My First Public Talk — What Actually Stuck With Me
I gave my first public talk a few weeks ago. Then I spent four days proving my own point — not on the AI, on the slides.
It was at the Adelaide Azure User Group. Thanks to Simon Cook from Encode Talent for the introduction and nudge to speak, and to Sam Fernando for running it. I dragged my coworker Simeon from Biz Hub along for the ride.
The talk was about practical AI implementation in enterprise environments. The central theme was simple: the AI model is usually the easy part. Everything around it is where the real work happens.
I’d written the abstract back in February, then did what I always do — procrastinated productively. Bullet points went into a phone note at the bus stop, in the shower, half-listening to a podcast. Three or four weeks out I had a skeleton. Two jobs left: build the deck, and learn the thing.
The deck is where it fell apart.
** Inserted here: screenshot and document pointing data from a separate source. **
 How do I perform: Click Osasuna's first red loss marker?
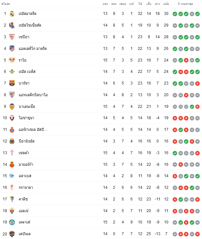pos(175,118)
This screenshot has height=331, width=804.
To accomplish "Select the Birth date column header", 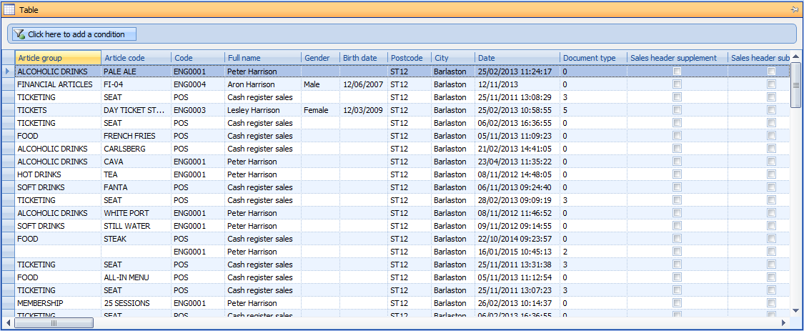I will 363,58.
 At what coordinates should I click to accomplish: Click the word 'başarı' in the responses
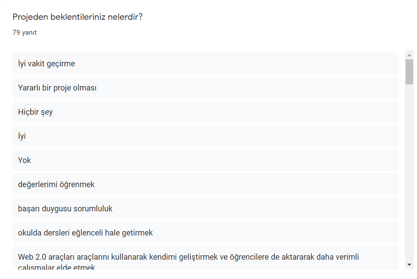tap(29, 209)
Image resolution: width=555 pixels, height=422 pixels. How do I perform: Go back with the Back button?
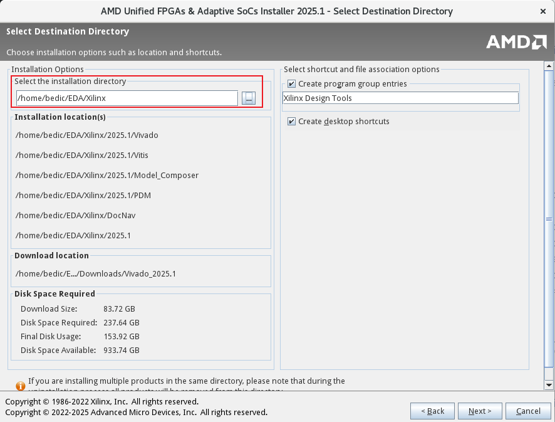(432, 411)
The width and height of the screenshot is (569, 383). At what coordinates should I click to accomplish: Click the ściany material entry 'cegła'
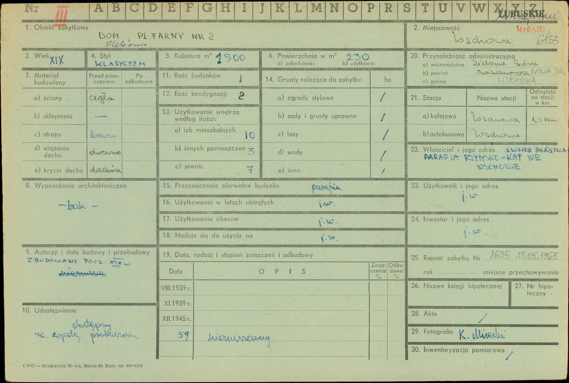click(x=102, y=98)
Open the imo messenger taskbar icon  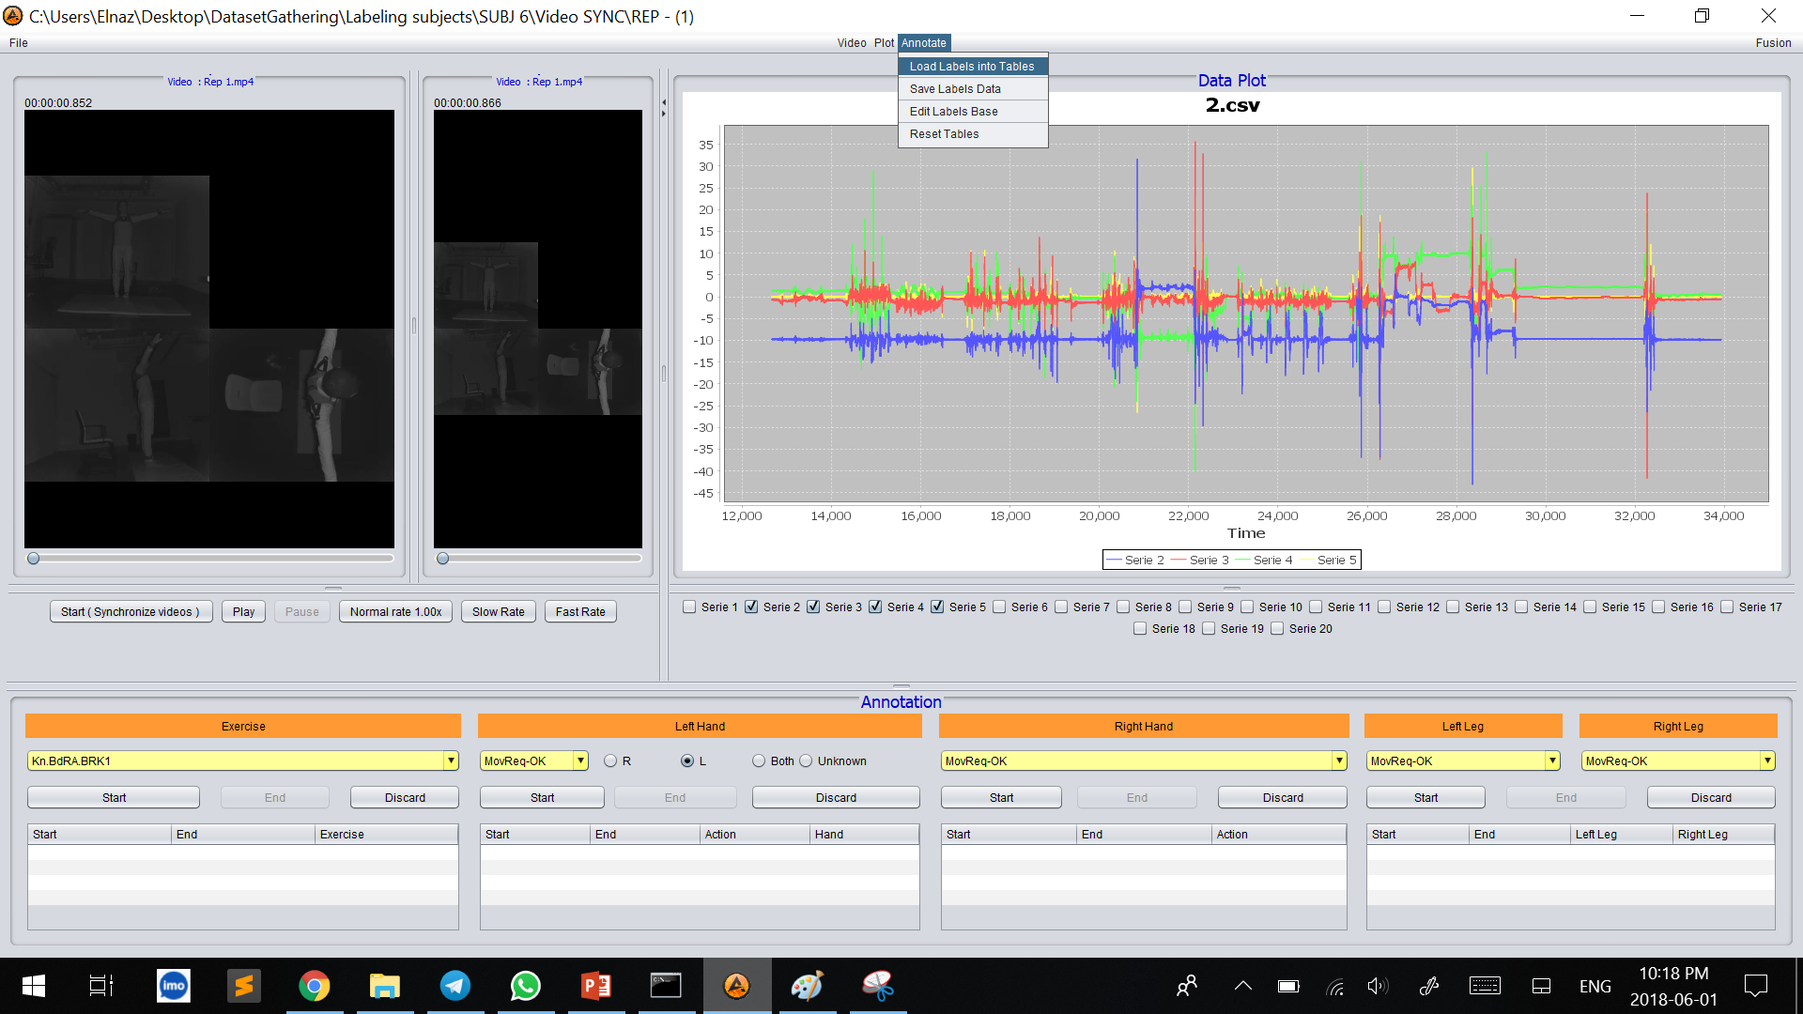point(174,986)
I’d tried to get Copilot to build slides for some customer training back in February. It flat out refused to edit an existing presentation — every change, a brand new file to download. I assumed Microsoft would have fixed that by now. It had not. Then a dad at school mentioned Claude could do PowerPoints. I fed it my notes and it produced a genuinely good-looking deck in one shot — until I hit the usage limits and got locked out for hours after a prompt or two. What actually solved it was a mate who asked why I was using PowerPoint at all, and handed me a skill that generates slides as HTML. Clean file, edit it myself, done.
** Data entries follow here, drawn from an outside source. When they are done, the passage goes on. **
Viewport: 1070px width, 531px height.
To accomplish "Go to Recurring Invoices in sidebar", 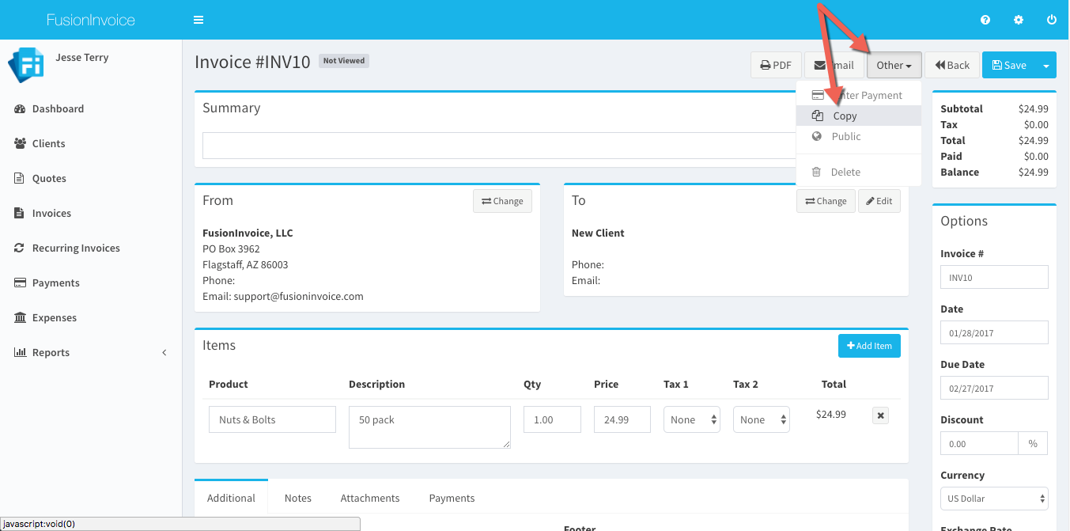I will [x=76, y=248].
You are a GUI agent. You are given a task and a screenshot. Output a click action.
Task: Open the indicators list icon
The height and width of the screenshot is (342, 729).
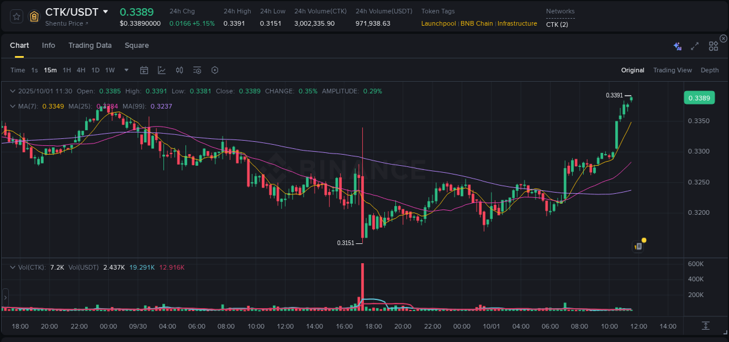pyautogui.click(x=197, y=69)
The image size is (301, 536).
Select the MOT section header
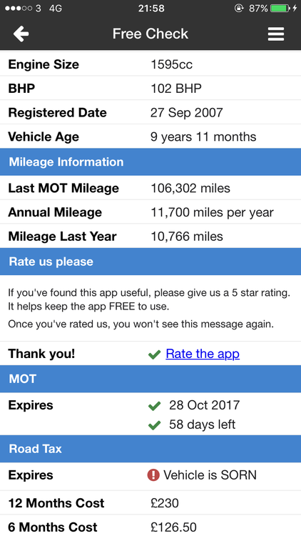pyautogui.click(x=151, y=379)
I’d estimated half a day for all of this. It took four days and about nine hours of real work, mental health breaks included.
The part that stuck with me: I was nervous and self-conscious reading from my notes. The talk only came alive at the end, in the Q&A, when I could put the cards down, look at people, and answer from experience.
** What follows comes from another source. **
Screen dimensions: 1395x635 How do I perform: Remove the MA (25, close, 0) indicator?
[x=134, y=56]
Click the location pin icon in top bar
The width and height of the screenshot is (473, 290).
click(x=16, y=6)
Someone asked when we switch models partway through a prompt chain. We don’t, yet — but we do give the same model different personas depending on the job. The real rule is duller than people expect: use the simplest, cheapest model that does the task reliably, and only reach for more when it earns its place. Another asked whether running local models is worth it. My answer: unless privacy is paramount, Azure’s data sovereignty guarantees are good enough for government work, and the infrastructure and maintenance aren’t worth the cost or headache. Paying for it as a service is much cheaper, and you get a better model — for now.
Those are the questions I can answer without notes, because I’ve had to live with the answers.
The feedback that meant the most: they’d sat through AI demos before, but this was the first one about actually putting it into production. The technology is the easy part to talk about. The reality of running it is where the conversations that matter start.
So yes: the model was the easy part. Everything around it was the real work. Including, apparently, talking about it.